PQA 01 - PQA 01 Lung Cancer/Thoracic Malignancies and Diversity, Equity and Inclusion in Healthcare Poster Q&A
2083 - Beta-Adrenergic Receptor Blockers and Survival in Patients with Advanced Non-Small Cell Lung Cancer Combined with Hypertension Undergoing Radiotherapy
X. Liang1,2, Y. Mo3, and D. Chen4; 1Shandong Second Medical University, Weifang, Shandong, China, 2Shandong Cancer Hospital and Institute, Jinan, Shandong, China, 3Department of Radiation Oncology and Shandong Provincial Key Laboratory of Radiation Oncology, Shandong First Medical University and Shandong Academy of Medical Sciences,, Jinan, Shandong, China, 4Shandong Cancer Hospital and Institute, Shandong First Medical University and Shandong Academy of Medical Sciences, Jinan, Shandong, China
Purpose/Objective(s): Epidemiological investigations indicate a progressive rise in the incidence of lung cancer patients concurrently afflicted with hypertension (HTN). This subset of patients frequently necessitates prolonged administration of antihypertensive pharmacotherapy. Simultaneously, ß-adrenergic blockers, being a category of antihypertensive medications, have been demonstrated in studies to mitigate the recurrence and metastasis of tumors. Hence, within this investigation, we delved deeper into the impact of ß-adrenergic blockers on the survival outcomes of individuals diagnosed with non-small cell lung cancer (NSCLC) undergoing radiotherapy (RT) for HTN conditions. Materials/
Methods: This retrospective study analyzed individuals diagnosed with advanced NSCLC and HTN who underwent RT within a single-center cohort in China. The study documented the fundamental characteristics of the patients and employed Chi-square tests to discern variances between the two groups. Survival analysis, alongside univariate and multivariate Cox regression risk models, was utilized to examine the association between the utilization of ß-adrenergic blockers and both overall survival (OS) and progression-free survival (PFS). Additionally, the NHANES database was employed to scrutinize the impact of ß-adrenergic receptor blockers on the OS within the tumor population.

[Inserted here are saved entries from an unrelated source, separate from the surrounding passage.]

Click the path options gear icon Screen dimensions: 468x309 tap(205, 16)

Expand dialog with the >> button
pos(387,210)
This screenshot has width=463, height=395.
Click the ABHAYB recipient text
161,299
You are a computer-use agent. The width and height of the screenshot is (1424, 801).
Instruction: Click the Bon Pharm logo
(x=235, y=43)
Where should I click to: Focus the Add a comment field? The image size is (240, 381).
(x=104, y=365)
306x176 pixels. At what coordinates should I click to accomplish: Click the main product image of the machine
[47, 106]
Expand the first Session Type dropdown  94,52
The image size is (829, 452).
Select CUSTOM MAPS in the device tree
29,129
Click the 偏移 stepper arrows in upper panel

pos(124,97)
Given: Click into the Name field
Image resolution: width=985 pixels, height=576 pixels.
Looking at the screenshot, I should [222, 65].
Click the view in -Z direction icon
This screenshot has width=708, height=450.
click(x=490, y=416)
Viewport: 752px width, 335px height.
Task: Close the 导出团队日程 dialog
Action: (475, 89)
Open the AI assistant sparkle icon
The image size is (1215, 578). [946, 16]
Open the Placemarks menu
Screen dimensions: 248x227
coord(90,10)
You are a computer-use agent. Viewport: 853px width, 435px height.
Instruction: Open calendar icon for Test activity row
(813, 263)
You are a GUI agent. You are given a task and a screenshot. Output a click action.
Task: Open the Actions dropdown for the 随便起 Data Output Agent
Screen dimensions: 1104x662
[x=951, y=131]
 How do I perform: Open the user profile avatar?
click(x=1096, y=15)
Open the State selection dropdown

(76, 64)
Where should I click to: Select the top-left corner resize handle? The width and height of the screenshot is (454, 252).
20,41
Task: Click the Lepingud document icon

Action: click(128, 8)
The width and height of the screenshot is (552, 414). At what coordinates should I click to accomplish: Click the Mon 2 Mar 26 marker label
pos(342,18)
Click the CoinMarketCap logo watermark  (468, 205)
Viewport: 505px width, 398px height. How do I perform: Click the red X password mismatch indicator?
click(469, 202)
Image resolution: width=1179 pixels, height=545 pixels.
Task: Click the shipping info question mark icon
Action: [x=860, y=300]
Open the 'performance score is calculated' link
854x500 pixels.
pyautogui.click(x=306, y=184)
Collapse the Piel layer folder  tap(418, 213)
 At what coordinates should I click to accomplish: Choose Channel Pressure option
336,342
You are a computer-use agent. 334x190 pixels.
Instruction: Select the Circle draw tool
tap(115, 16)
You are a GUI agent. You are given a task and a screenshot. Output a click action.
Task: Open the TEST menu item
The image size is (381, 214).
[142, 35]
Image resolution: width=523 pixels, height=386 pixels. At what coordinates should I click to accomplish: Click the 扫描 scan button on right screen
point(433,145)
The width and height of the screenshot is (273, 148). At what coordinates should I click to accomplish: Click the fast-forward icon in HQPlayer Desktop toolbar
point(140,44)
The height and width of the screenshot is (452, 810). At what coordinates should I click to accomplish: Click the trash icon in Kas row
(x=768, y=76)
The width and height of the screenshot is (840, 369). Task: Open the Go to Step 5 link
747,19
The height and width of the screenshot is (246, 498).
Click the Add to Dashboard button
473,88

Results: In a single-center study of 750 patients in China, ß-adrenergic blockers were associated with improved OS (ß-adrenergic blockers: median overall survival (mOS) 17.64 months, no ß-adrenergic blockers: mOS 13.16 months; p<0.0001) and PFS (ß-adrenergic blockers: median progression-free survival (mPFS) 7.50 months, no ß-adrenergic blockers: mPFS 4.91 months; p<0.0001).Cox regression analysis, the hazard ratio (HR) for OS (ß-adrenergic blockers vs no ß-adrenergic blockers) was 0.71, with a 95% confidence interval [CI] of 0.33-0.91 and a significance level of p=0.01. The HR for PFS (ß-blocker versus no ß-blocker) was 0.64, with a 95% confidence interval [CI] of 0.39-0.96 and a significance level of p=0.03. Simultaneously, a total of 568 patients were encompassed in the NHANES database. The utilization of ß-adrenergic receptor blockers exhibited no discernible impact on OS within the entire tumor population, as evidenced by the Kaplan-Meier curve, which revealed no statistically significant difference between the two groups (p=0.254). In multifactorial Cox regression risk models, the use of ß-blockers did not emerge as an independent risk factor for the overall tumor population (p=0.78). Conclusion: ß-adrenergic receptor blockers have been recognized as agents that enhance both OS and PFS in individuals with HTN and NSCLC undergoing RT. Nevertheless, it is essential to underscore that these blockers did not exhibit a notable impact on the overall population of tumor patients. These findings further underscore the significance of beta blockers within the context of RT.